Fixed-asset investment excluding rural households rose 20.9 percent in the first quarter, compared with the 21 percent median estimate of economists.
“Growth may bottom out this quarter, assuming the global recovery improves and the domestic policy easing feeds into the economy,” Chang Jian, an economist with Barclays Capital in Hong Kong who previously worked for the World Bank, said before the release.
China has lowered banks’ required-reserve ratio twice since November to boost liquidity and spur loan growth. At the same time, authorities have refrained from cutting interest rates amid inflation concerns.
The central bank may lower the ratio, currently 20.5 percent for large lenders, by another 100 basis points this quarter after two cuts since November, according to the median forecast in a Bloomberg survey last month. Seven out of 20 economists expect a cut in the benchmark lending rate, which has stood at 6.56 percent since the last increase in July.
Inflation, which rebounded to 3.6 percent last month, may stay below the government’s 4 percent target this year and “should not be the main hindrance for policy easing,” Ding Shuang, a Hong Kong-based economist at Citigroup Inc. who previously worked at the IMF, said before the release.
A moderating expansion could drag down growth in commodity-exporting nations including Australia, whose economy grew at half the pace economists forecast in the fourth quarter.

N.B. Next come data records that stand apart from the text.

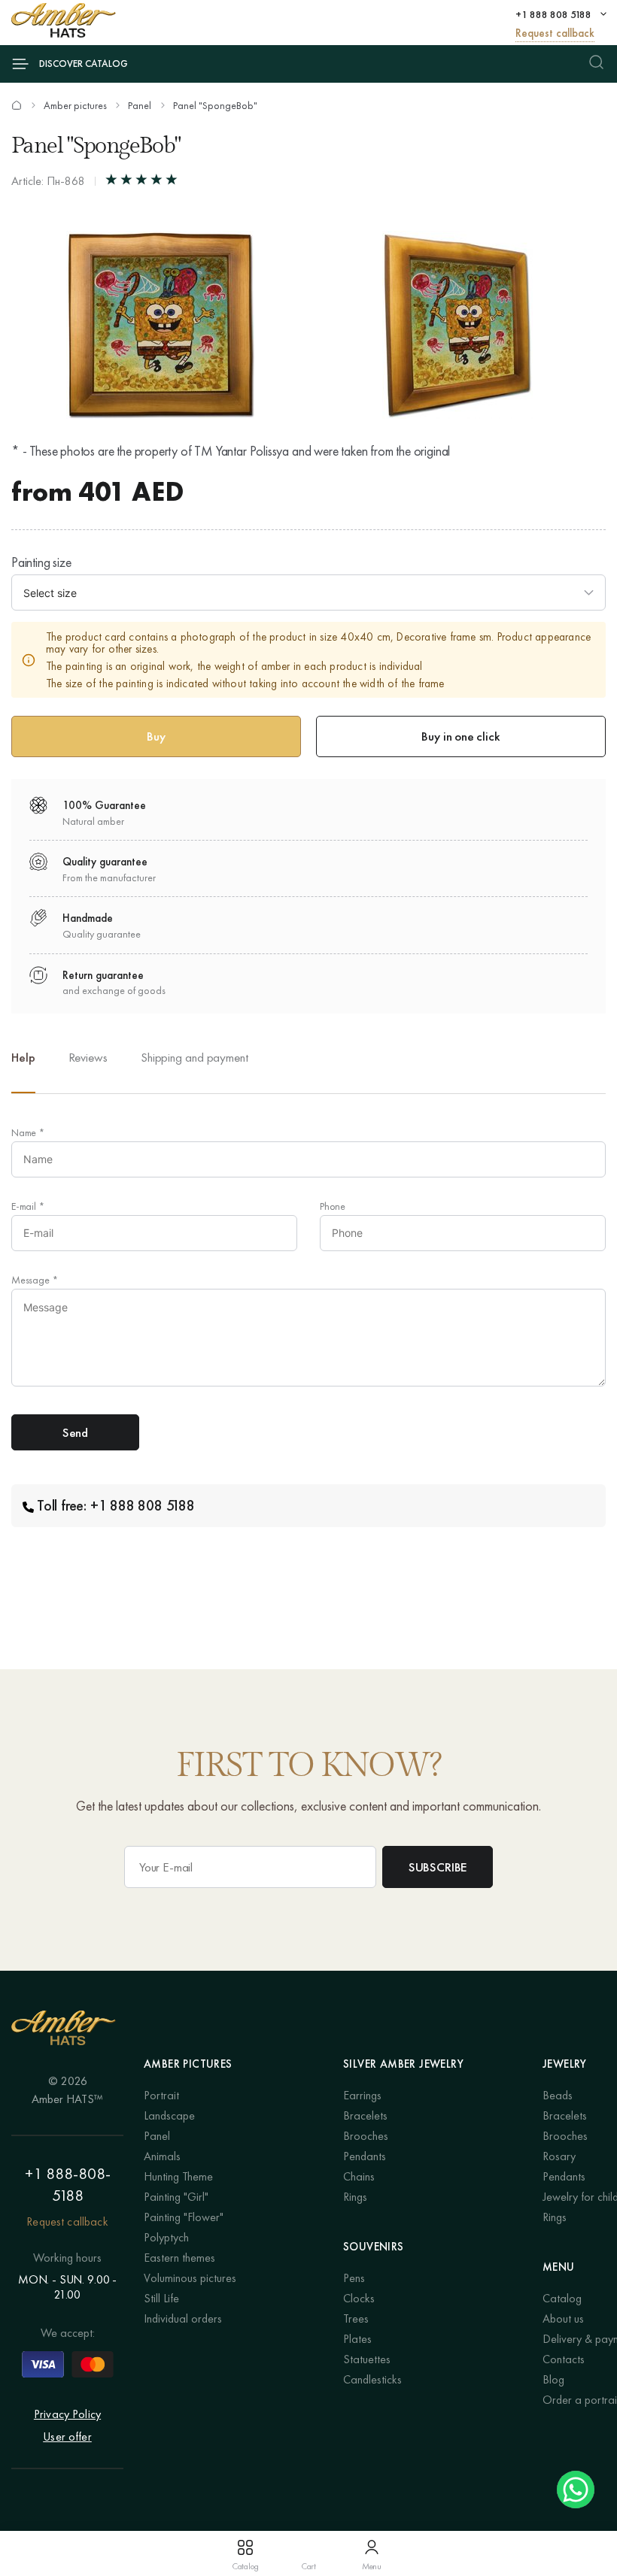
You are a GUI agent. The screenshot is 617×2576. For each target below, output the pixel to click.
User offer (67, 2436)
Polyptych (166, 2237)
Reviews (88, 1057)
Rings (355, 2197)
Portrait (161, 2095)
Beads (558, 2095)
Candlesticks (372, 2379)
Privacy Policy (67, 2414)
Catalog (562, 2298)
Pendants (364, 2156)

It may also weigh on sales of foreign companies such as Bayerische Motoren Werke AG, the world’s largest luxury automaker, which delivered more cars in China than in the U.S. for the first time last quarter.
Zoomlion Heavy Industry Science & Technology Co., China’s biggest crane-maker, and Sany Group Co., owner of the nation’s largest construction-equipment maker, both said last month that their sales growth may slow this year as the economy decelerates.